Citynnovation : en quête des villes innovantes de par le monde

Publié le 17 Février 2014

Citynnovation : en quête des villes innovantes de par le monde

J'écris cette chronique dans l'avion qui m'emmène vers Las Vegas, première étape d'un tour du monde de villes intelligentes, ou, pour être plus précis, de l'effort fait par certaines villes pour mieux utiliser les technologies de l'information et de la communication afin de nous faciliter la vie. J'ai choisi des villes à des degrés divers de développement dans ce domaine et dans des pays différents.

Nous pensons tous connaître de Las Vegas et savoir ce qui s'y trame tous les jours. Casinos, bonne bouffe pas cher et shows à n'en plus finir dans un cadre toc mais rutilant. Elle est aussi une ville en pleine transformation grâce à un entrepreneur qui a fait fortune en vendant des chaussures sur le web. Tony Hsieh (Zappos.com) s'est mis en tête de transformer le centre ville déliquescent en un espace d'innovation et de startups.

Je me demande jusqu'où peut aller cette initiative d'un individu (et non d'une institution) qui a les moyens et semble prêter grande attention à la communauté dans laquelle il s'insère.

Après une étape à Silicon Valley pour assister à une conférence sur les écosystèmes d'innovation, j'irai à Songdo, en Corée du Sud. Il s'agit d'une ville construite au sud de Séoul à partir de rien sur une zone gagnée sur la Mer Jaune.

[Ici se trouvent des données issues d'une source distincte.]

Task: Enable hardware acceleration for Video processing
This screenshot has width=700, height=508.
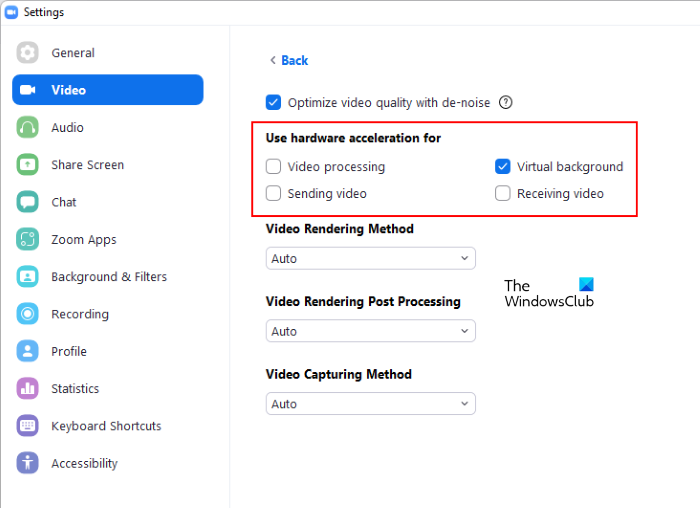Action: [x=274, y=167]
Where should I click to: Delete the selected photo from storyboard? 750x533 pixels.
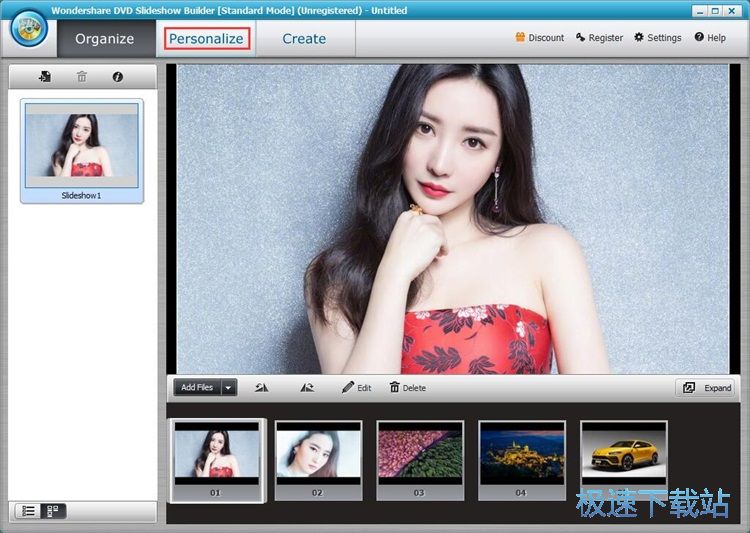tap(407, 388)
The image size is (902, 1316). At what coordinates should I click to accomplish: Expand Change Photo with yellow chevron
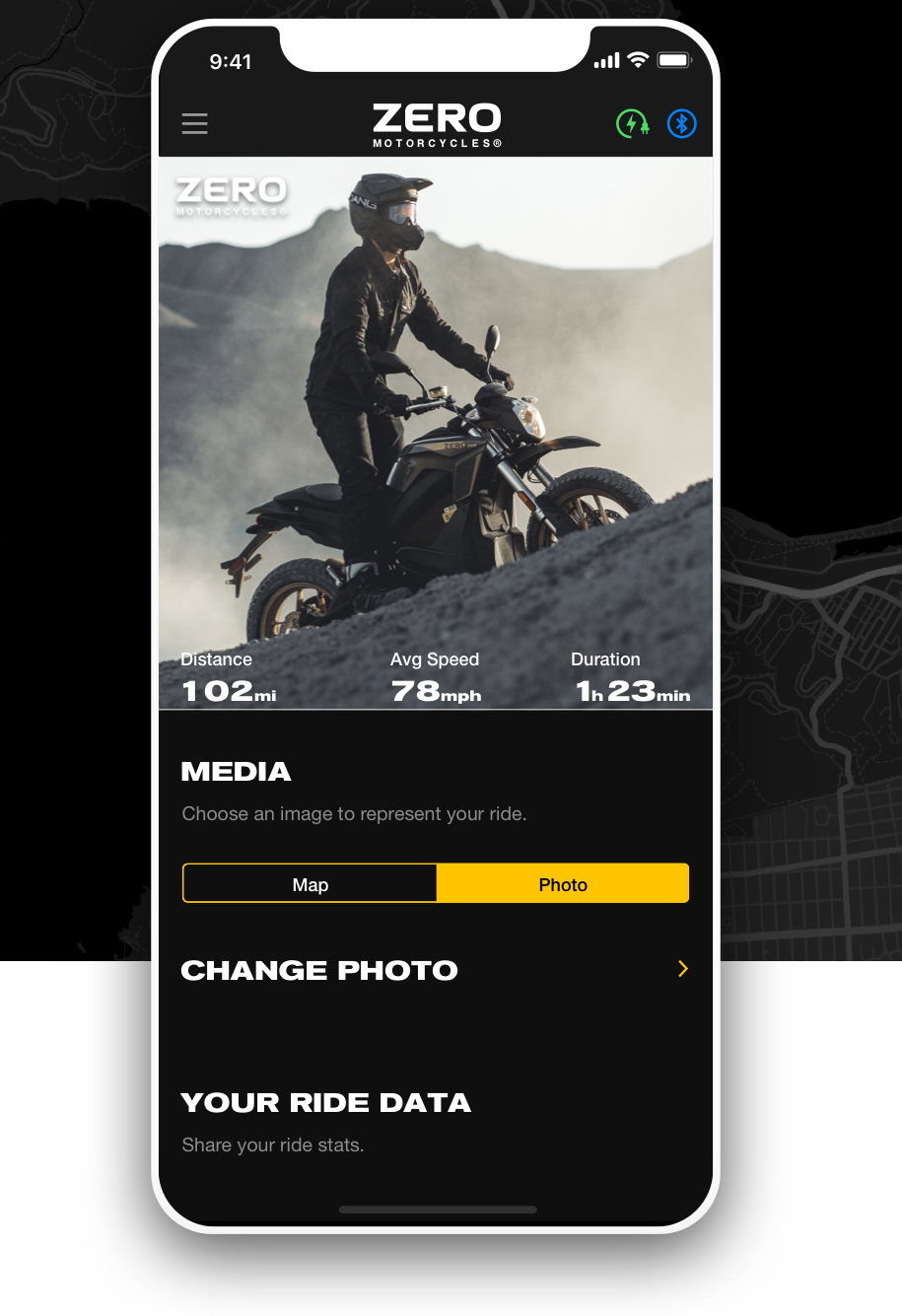tap(683, 969)
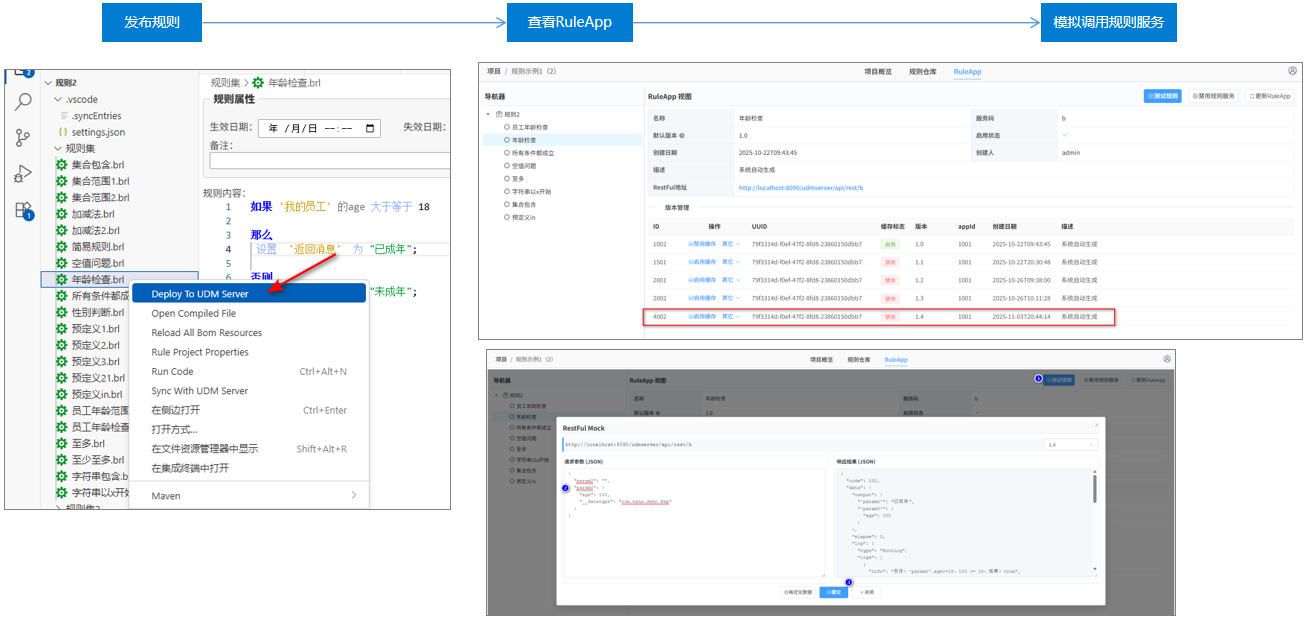Collapse the 规则集 folder in explorer
The height and width of the screenshot is (618, 1310).
(45, 148)
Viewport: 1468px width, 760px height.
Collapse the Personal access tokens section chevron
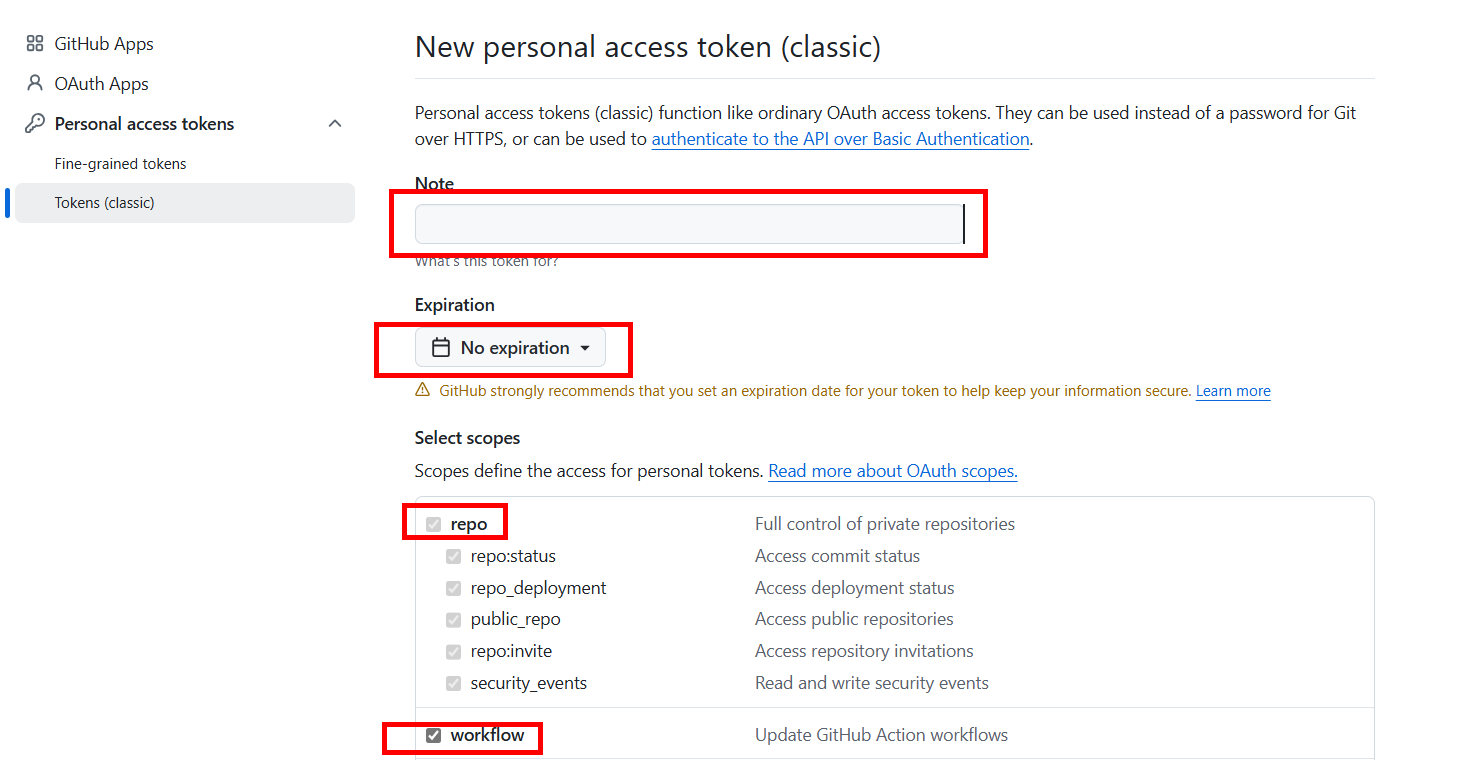coord(335,124)
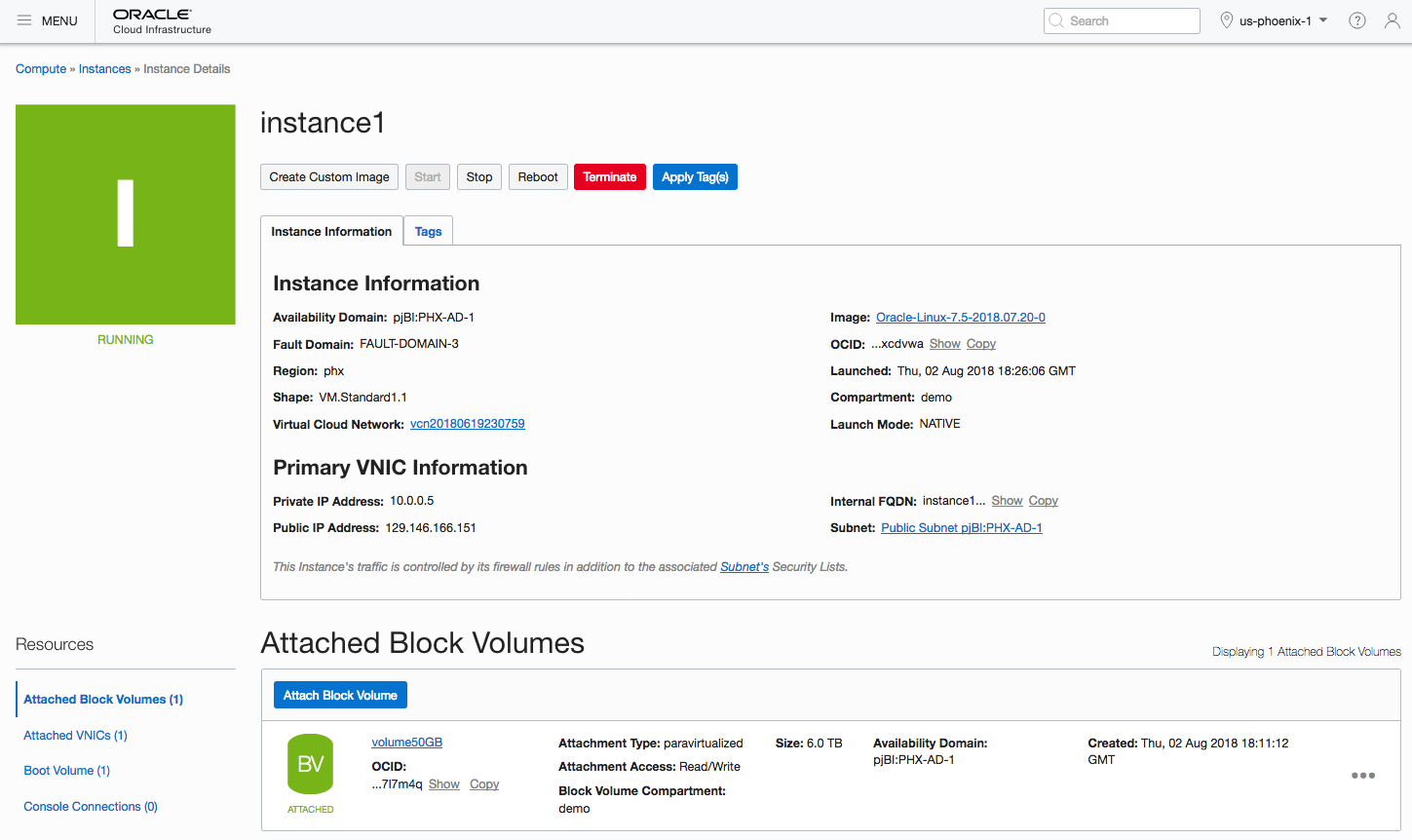Open the three-dot actions menu for volume50GB

tap(1362, 776)
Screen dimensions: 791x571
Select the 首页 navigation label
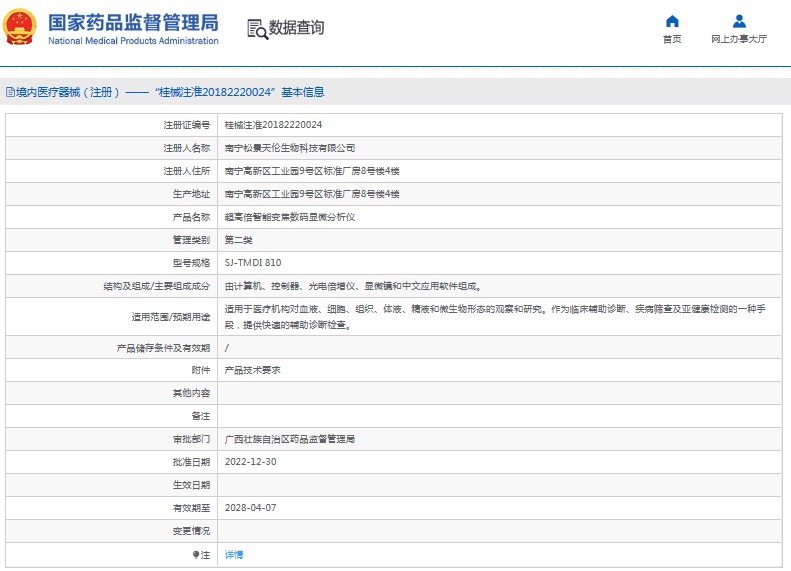click(672, 39)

L'affaire est menée cette fois par un cabinet d'architectes américains (Gale International) en accord avec le gouvernement coréen et en partenariat avec une corporation locale, Posco. Tout un programme. L'intéressant, dans ce cas est de voir jusqu'où on peut aller quand on construit aujourd'hui une ville à partir de rien. Peut-on y introduire de la vraie vie ? A quel prix ? Telles sont quelques unes des questions auxquelles j'essaierai de répondre.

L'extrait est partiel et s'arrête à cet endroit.